Makoyana honours Jacob Makoy, a nineteenth-century Belgian horticulturist whose nursery in Liège was among the great European plant houses of its day. The peacock plant was one of the calatheas to reach European cultivation early, during the Victorian craze for ferns and patterned foliage, and it has been a houseplant favourite for well over a century.

As with the rest of the genus, the botanical name has since moved: it is formally Goeppertia makoyana after the 2012 reclassification of Calathea, though nurseries still sell it as Calathea makoyana.

The “peacock” name describes the leaf’s resemblance to the eye-pattern of a peacock’s tail — a comparison that has followed the plant since its earliest descriptions.

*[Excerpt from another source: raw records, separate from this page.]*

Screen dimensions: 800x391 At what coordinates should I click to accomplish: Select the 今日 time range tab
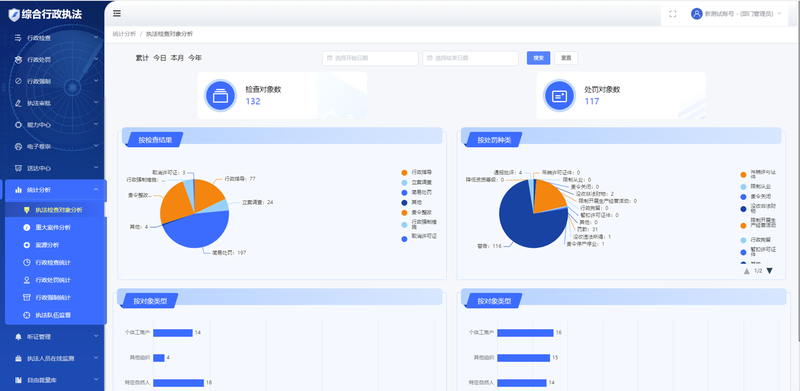(160, 58)
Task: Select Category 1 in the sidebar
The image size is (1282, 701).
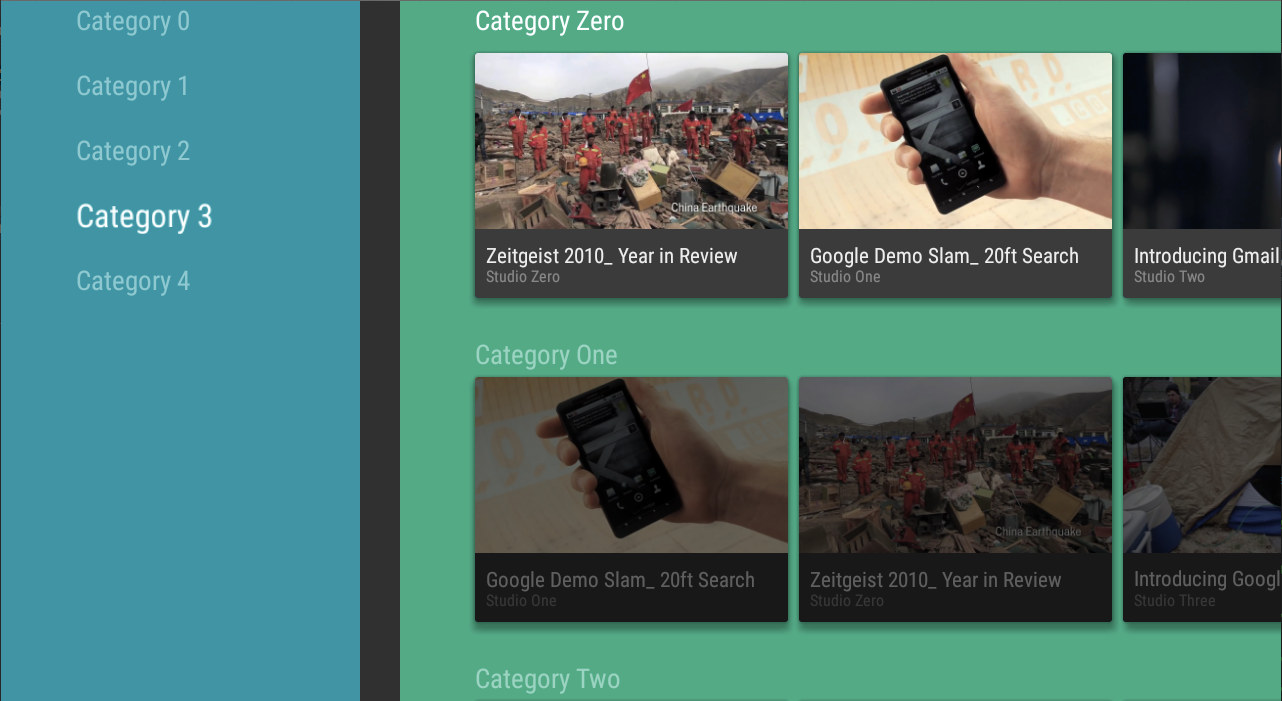Action: (132, 86)
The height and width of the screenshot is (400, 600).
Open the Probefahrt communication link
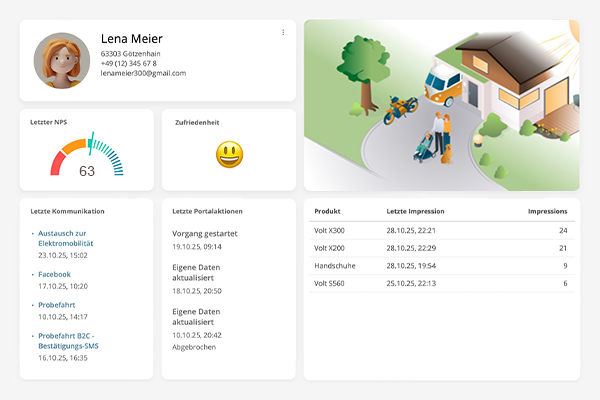click(x=56, y=304)
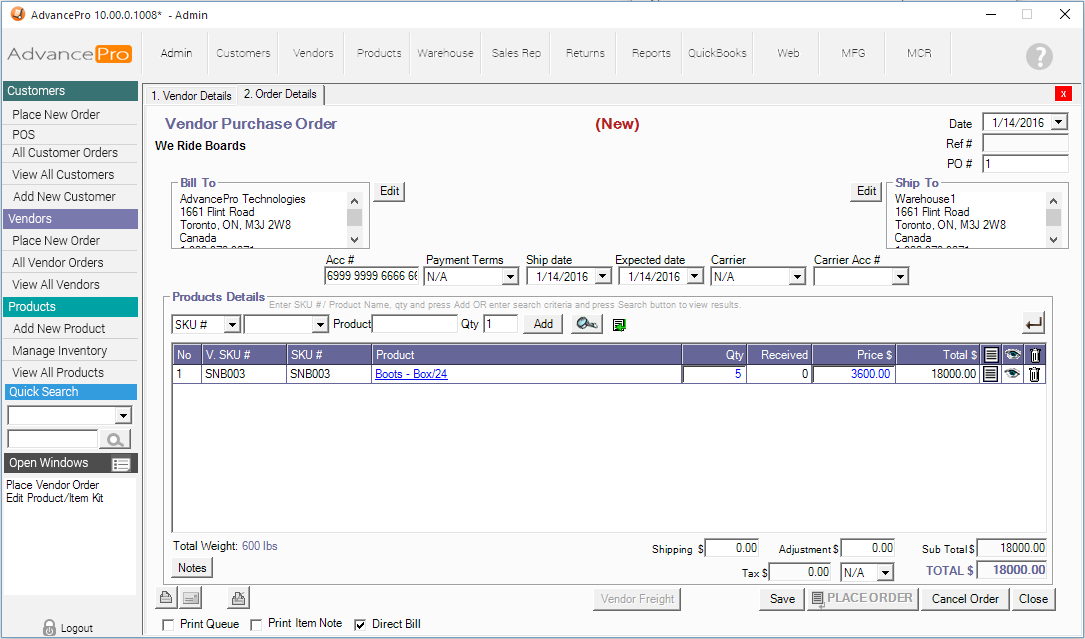Click the Open Windows list icon
Viewport: 1085px width, 639px height.
(x=122, y=464)
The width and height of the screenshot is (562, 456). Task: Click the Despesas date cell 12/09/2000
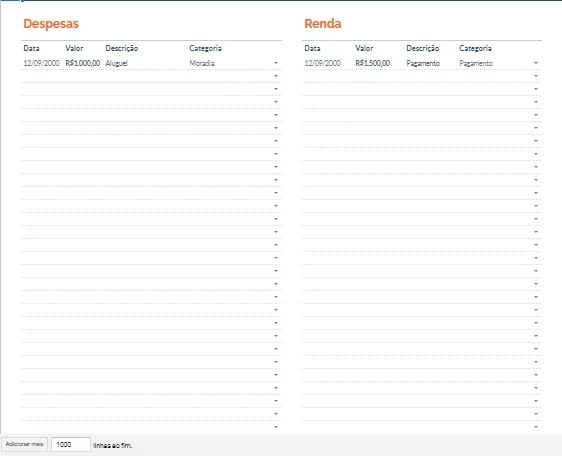tap(42, 63)
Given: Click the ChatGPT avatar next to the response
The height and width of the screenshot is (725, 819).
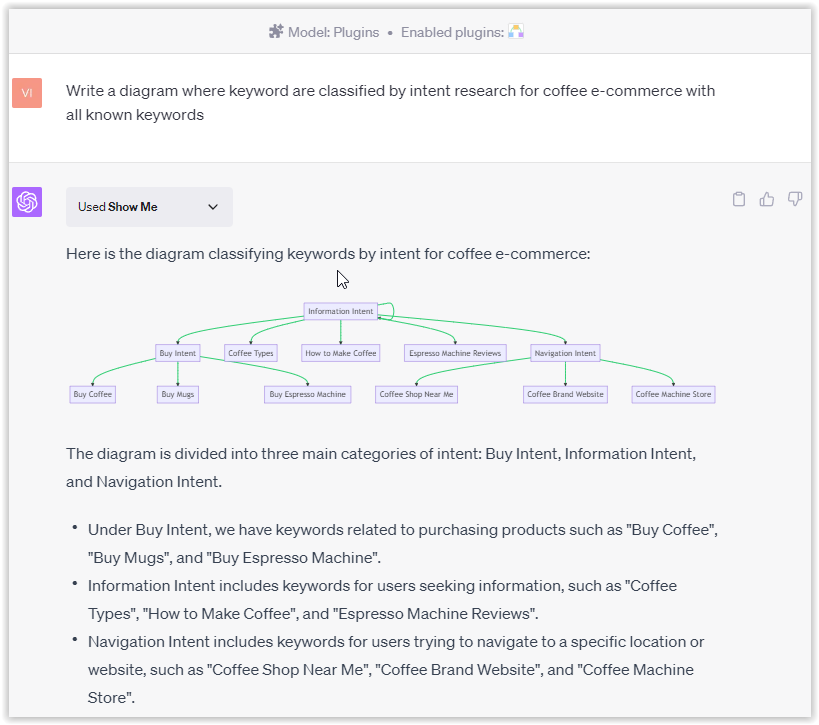Looking at the screenshot, I should click(26, 202).
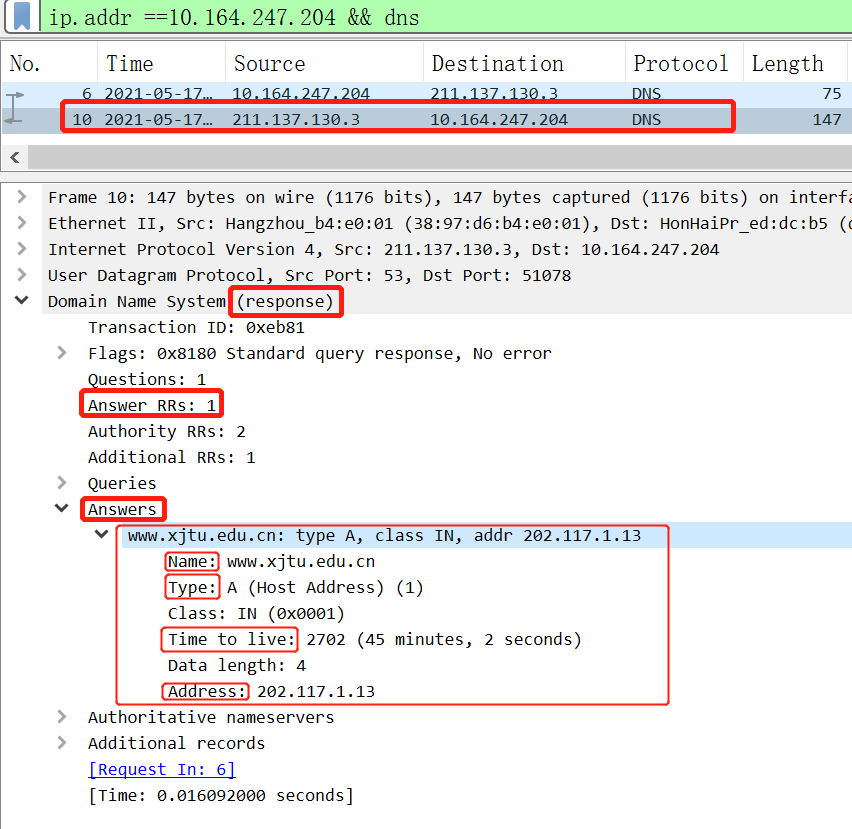
Task: Expand the Additional records section
Action: pos(62,743)
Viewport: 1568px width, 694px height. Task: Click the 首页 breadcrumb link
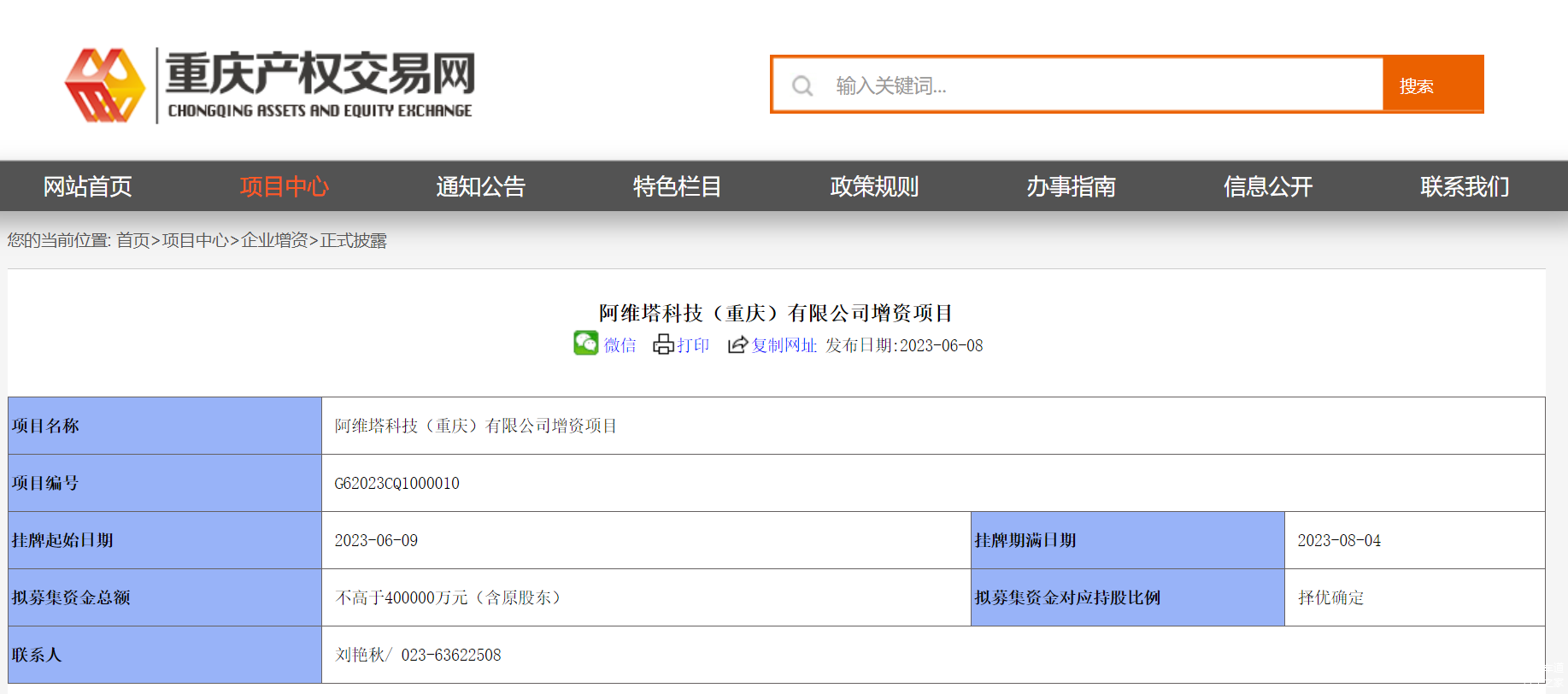132,241
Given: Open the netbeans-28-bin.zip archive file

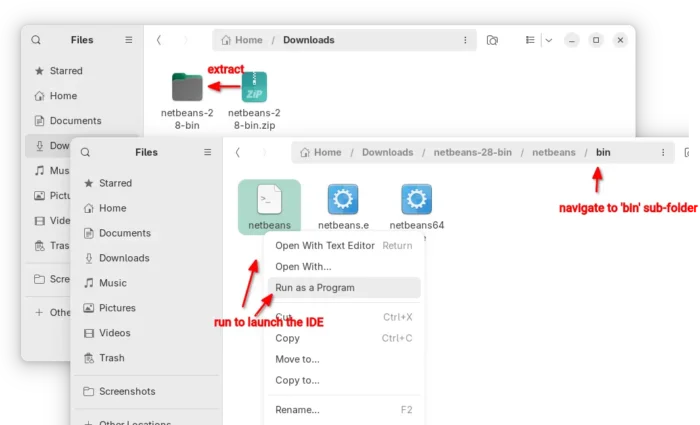Looking at the screenshot, I should tap(254, 88).
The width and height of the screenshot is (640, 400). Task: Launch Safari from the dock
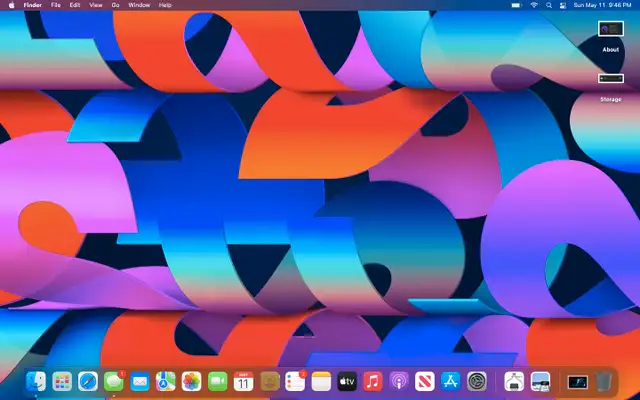(x=88, y=381)
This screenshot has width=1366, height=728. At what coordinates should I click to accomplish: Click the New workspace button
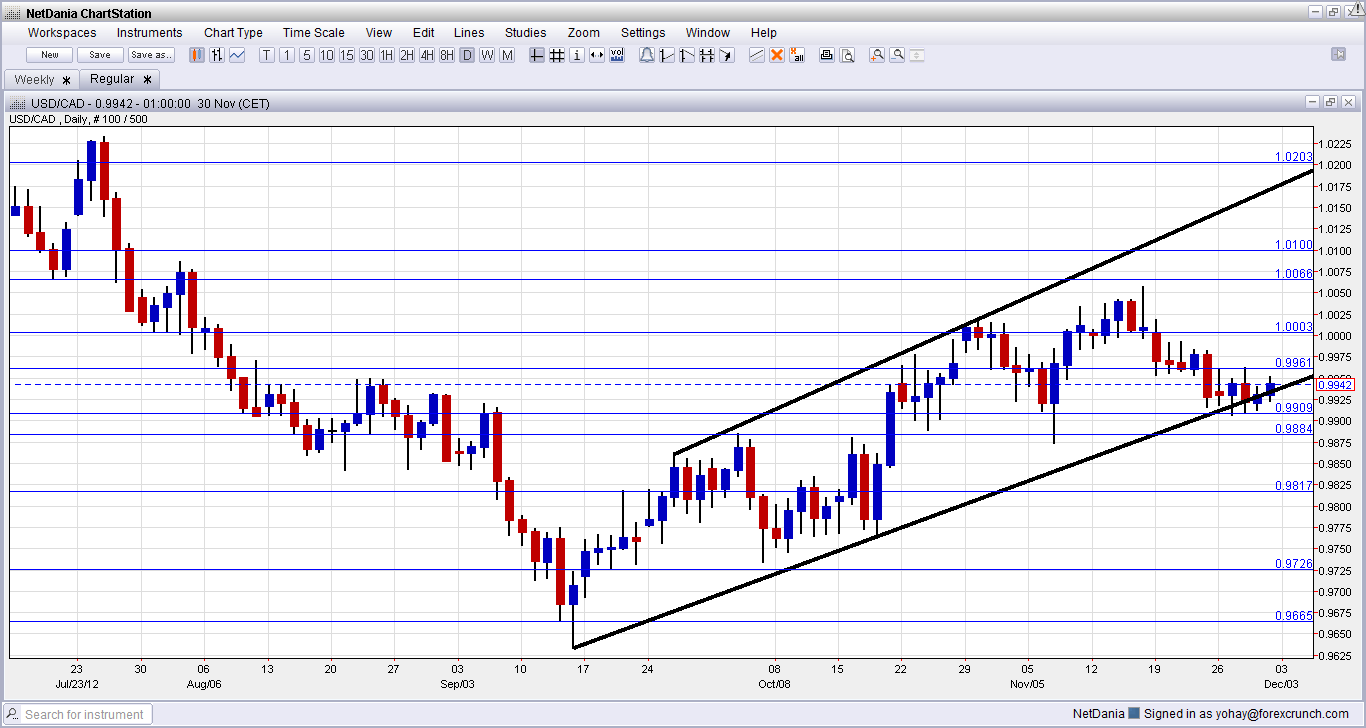50,55
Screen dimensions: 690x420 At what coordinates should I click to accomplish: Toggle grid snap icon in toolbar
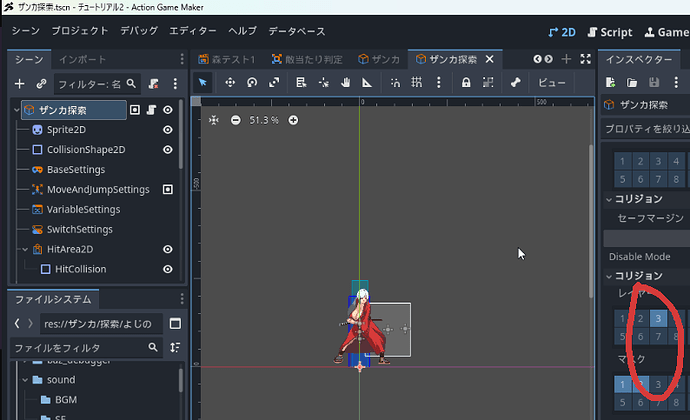pyautogui.click(x=416, y=82)
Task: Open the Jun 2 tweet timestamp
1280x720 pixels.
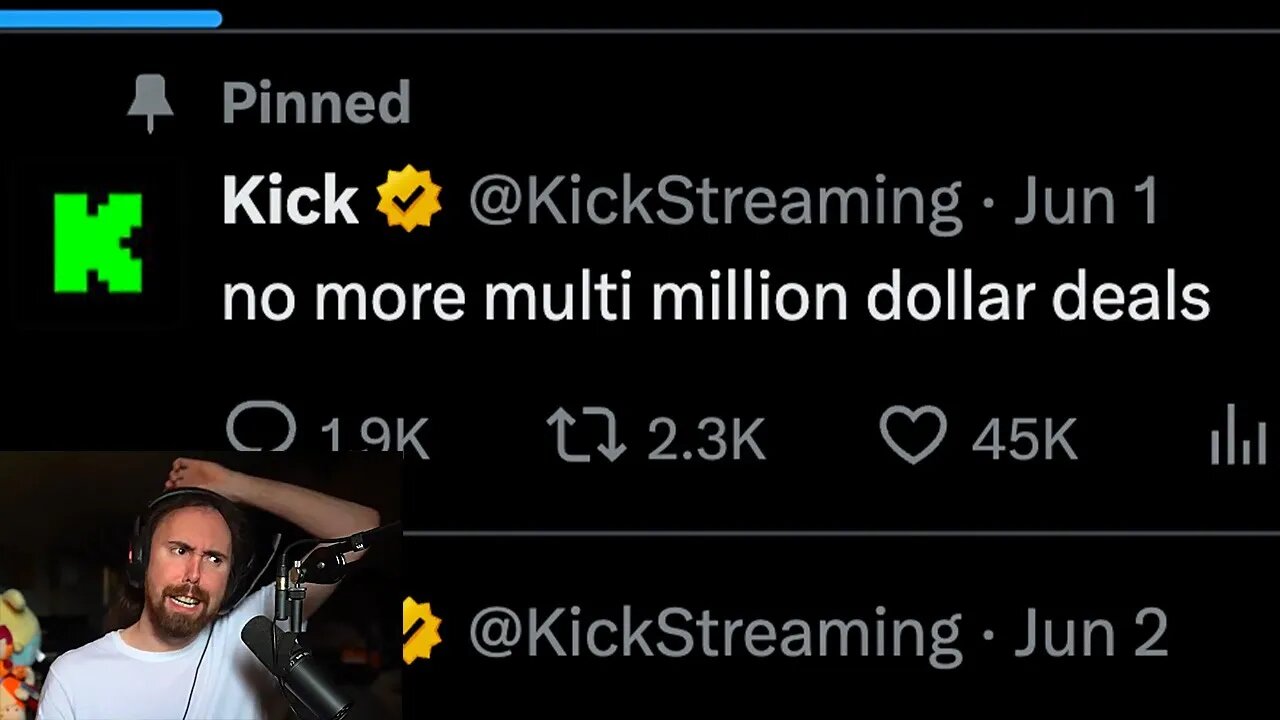Action: [x=1090, y=632]
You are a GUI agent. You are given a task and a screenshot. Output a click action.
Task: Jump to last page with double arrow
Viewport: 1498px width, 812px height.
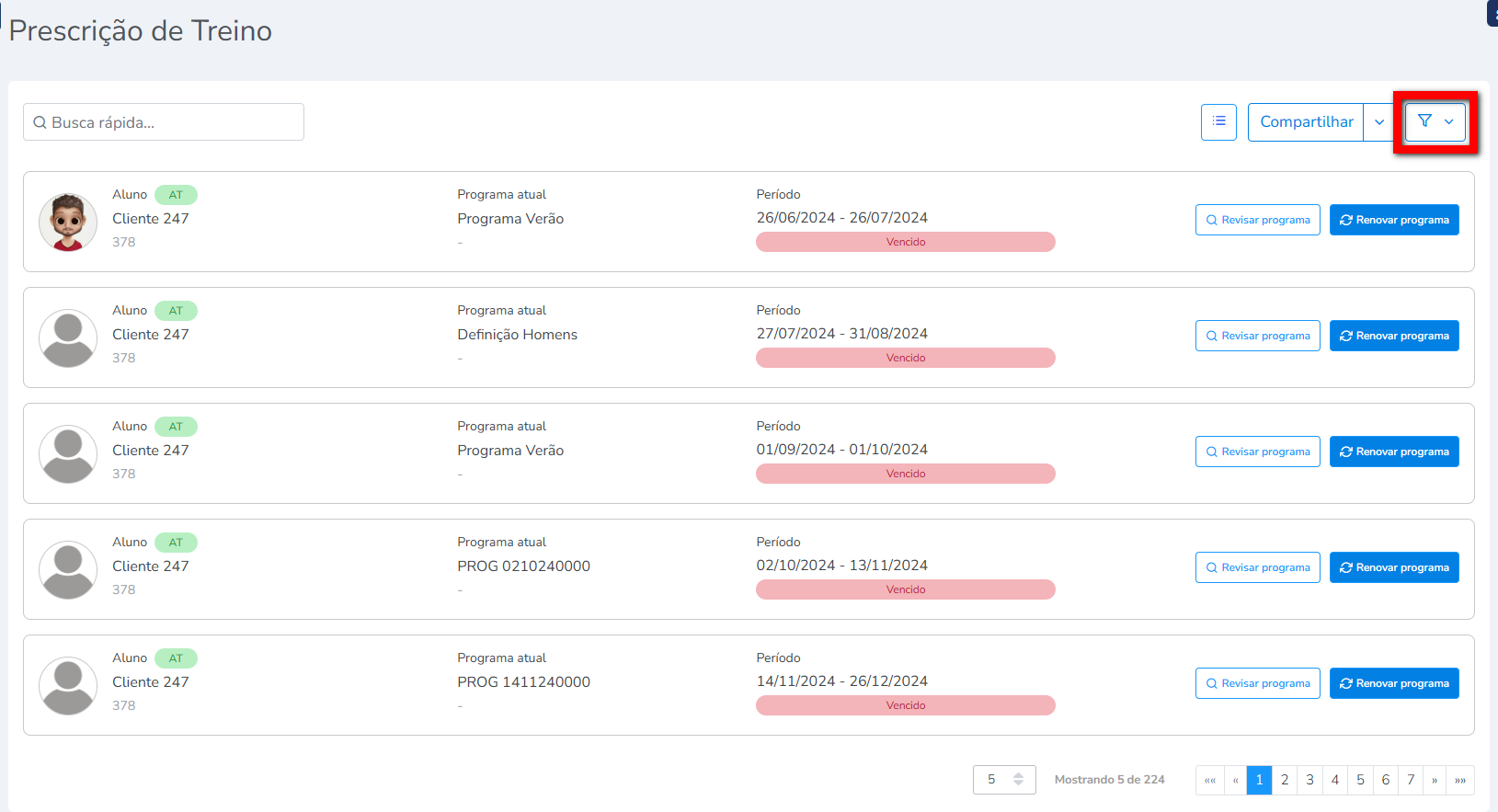pos(1460,780)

Care Notes Specific to Makoyana

Humidity, consistently: 60%+ is the target, and consistency matters as much as the number. The thin leaves crisp at the edges quickly when the air dries out — exactly the conditions a UK home in winter creates. A humidifier is the reliable answer.

Light: Bright indirect light, no direct sun. Strong sun bleaches the fine pattern and burns the delicate tissue; too little light flattens the contrast and slows the plant.

Water: Soft or filtered water only. Thin-leaved calatheas show hard-water damage early — the browning along the leaf edge is the genus’s signature fault and makoyana is no exception.

Warmth and stillness: Keep it at a steady 18–24°C, away from draughts and radiators. The peacock plant dislikes sudden change as much as it dislikes dry air.

A small calathea held in hand — peacock plants prefer a stable, undisturbed spot to a high-traffic shelf

Common Problems

Fast-appearing brown or crisp edges: Low or fluctuating humidity, or hard water. Makoyana is the genus’s early-warning system — treat it as a prompt to fix conditions across all your calatheas. See the main guide.

Curling or rolling leaves: Too dry or too cold. Check soil moisture and temperature.

Faded, low-contrast pattern: Too much light. Move it further from the window.

A grouped indoor jungle of foliage — peacock plant tends to look its best as part of a humid cluster rather than alone on a dry shelf

The peacock plant rewards a stable, humid spot more visibly than almost any houseplant. Get the core calathea care right and hold it steady, and that hand-painted pattern is the result.